Doing research is a key element of learning

February 23, 2007

Talk of education for a knowledge economy is hollow if students take no part in scholarly inquiry, argues Alan Jenkins.

In the frenzied discussions about whether the research assessment exercise should be replaced or complemented by metrics after 2008, one thing remains constant: the importance of students and academics learning in a research environment has been totally ignored.

Internationally, there is mounting evidence of the potential benefits of such an approach. If the concept of a "knowledge economy" has any validity, then the growing number of undergraduates are the very people who need to learn to work and live amid university research. To an extent, the Government has adopted these perspectives and moved away from the 2003 White Paper with all its talk of "teaching-only" institutions.

Speaking at a conference on undergraduate research at Warwick University in October last year, Bill Rammell, the Minister for Higher Education, stated:

"We want all students to access the benefits exposure to teaching informed by research can bring... We believe an understanding of the research process - asking the right questions in the right way, conducting experiments and collating and evaluating information - must be a key part of any undergraduate curriculum."

Yet it is also clear that whatever benefits the RAE might have brought to the organisation of research, studies by Ian McNay and others have shown that the exercise has also led institutions to devalue teaching.

Structurally, there has been a growing separation between university research and student learning. Student leaders in a number of institutions are angered by the limited contact many undergraduates have with academics, who instead are preoccupied with RAE-focused work. And if some vice-chancellors and, perhaps, ministers have their way, students, their parents and wider society will soon have to pay even higher fees for this degraded experience.

But recent events in the US suggest ways forward for the UK, with or without metrics. In 2000, the National Science Foundation stated that one of its three core funding strategies would focus on the effective integration of teaching and research. Thus, major grants have as one of their key criteria the effectiveness of research dissemination.

Some US funding streams are now targeted specifically to support undergraduate students (and staff) as researchers in institutions outside the research elite. Some recent funding has been directed to this sort of activity in the community colleges where some 50 per cent of undergraduates are now educated. Metrics such as the National Survey of Student Engagement rate institutions on the extent to which undergraduates are involved in research, including work that benefits local communities.

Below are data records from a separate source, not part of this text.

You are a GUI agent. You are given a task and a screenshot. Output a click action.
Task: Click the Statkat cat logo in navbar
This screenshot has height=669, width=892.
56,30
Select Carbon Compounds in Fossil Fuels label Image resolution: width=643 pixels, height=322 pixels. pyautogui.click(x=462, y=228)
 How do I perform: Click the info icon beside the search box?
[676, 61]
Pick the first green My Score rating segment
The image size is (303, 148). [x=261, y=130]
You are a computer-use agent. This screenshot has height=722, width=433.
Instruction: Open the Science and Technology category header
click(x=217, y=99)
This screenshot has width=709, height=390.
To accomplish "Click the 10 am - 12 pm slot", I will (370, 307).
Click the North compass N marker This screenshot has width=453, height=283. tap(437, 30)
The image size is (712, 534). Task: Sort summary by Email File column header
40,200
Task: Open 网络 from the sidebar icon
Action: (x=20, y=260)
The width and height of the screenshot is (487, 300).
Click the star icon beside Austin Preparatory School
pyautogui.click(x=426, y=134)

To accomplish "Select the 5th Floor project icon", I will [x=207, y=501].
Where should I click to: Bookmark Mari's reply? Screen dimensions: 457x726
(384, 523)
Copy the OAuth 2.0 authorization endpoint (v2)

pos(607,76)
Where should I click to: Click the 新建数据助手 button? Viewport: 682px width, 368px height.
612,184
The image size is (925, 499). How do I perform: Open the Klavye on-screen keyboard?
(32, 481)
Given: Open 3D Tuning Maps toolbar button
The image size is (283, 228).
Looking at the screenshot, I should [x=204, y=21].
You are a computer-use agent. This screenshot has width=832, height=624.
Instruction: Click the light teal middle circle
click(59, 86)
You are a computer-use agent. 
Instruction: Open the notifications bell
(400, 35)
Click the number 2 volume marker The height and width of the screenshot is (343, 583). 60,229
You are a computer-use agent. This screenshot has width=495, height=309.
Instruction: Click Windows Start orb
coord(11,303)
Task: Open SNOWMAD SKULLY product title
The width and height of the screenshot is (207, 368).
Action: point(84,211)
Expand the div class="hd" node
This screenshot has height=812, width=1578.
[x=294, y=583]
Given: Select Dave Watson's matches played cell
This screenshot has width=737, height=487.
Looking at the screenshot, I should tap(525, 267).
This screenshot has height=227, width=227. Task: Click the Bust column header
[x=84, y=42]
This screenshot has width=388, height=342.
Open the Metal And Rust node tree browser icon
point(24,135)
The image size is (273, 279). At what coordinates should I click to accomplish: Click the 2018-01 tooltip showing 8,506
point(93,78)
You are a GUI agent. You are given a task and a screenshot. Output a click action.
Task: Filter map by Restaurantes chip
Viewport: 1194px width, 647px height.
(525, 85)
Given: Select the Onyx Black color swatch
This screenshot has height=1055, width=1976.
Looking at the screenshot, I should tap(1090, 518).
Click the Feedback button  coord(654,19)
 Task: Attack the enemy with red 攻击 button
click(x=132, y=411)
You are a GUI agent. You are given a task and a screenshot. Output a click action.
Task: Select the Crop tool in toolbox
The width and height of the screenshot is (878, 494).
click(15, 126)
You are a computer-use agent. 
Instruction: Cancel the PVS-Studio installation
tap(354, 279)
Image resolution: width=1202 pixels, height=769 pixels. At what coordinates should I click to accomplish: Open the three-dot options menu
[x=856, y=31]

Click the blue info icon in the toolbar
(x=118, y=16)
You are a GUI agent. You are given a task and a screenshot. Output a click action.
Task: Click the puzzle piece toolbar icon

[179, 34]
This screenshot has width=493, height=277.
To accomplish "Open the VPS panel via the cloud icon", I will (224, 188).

These principles could be adapted to post-2008 research and teaching policies. The RAE could be modified to require departments to demonstrate how students and wider society benefit from department research. Metrics could reward institutions and departments for producing refereed publications focused on teaching. The Higher Education Funding Council for England's £25 million research-informed teaching fund could be expanded significantly after 2008 to support mainstream staff and students learning in research environments across the country, perhaps through supporting US-style institutional undergraduate research schemes.

National survey data could be developed to measure and reward institutions and departments that bring students into the worlds of research. Work that supports local communities could be particularly rewarded. Institutions and departments could be required to provide evidence, in part through metrics, that they support staff who effectively link their teaching and research.

So let's start thinking about what happens after 2008 by stating a set of core educational principles and values. That should mean valuing student and staff learning through research and directing high-level research, at least in part, to its dissemination to wider society, which should include undergraduates and local communities. Having established such principles, and only then, will it be time to discuss procedures such as metrics or modifying RAE methodologies. At present the system is in danger of heedlessly rushing to solutions without thinking where it needs to go.

Alan Jenkins is a fellow of the Reinvention Centre for Undergraduate Research at Oxford Brookes and Warwick universities, and author, with Mick Healey, of I nstitutional Strategies to Link Teaching and Research , published by the Higher Education Academy.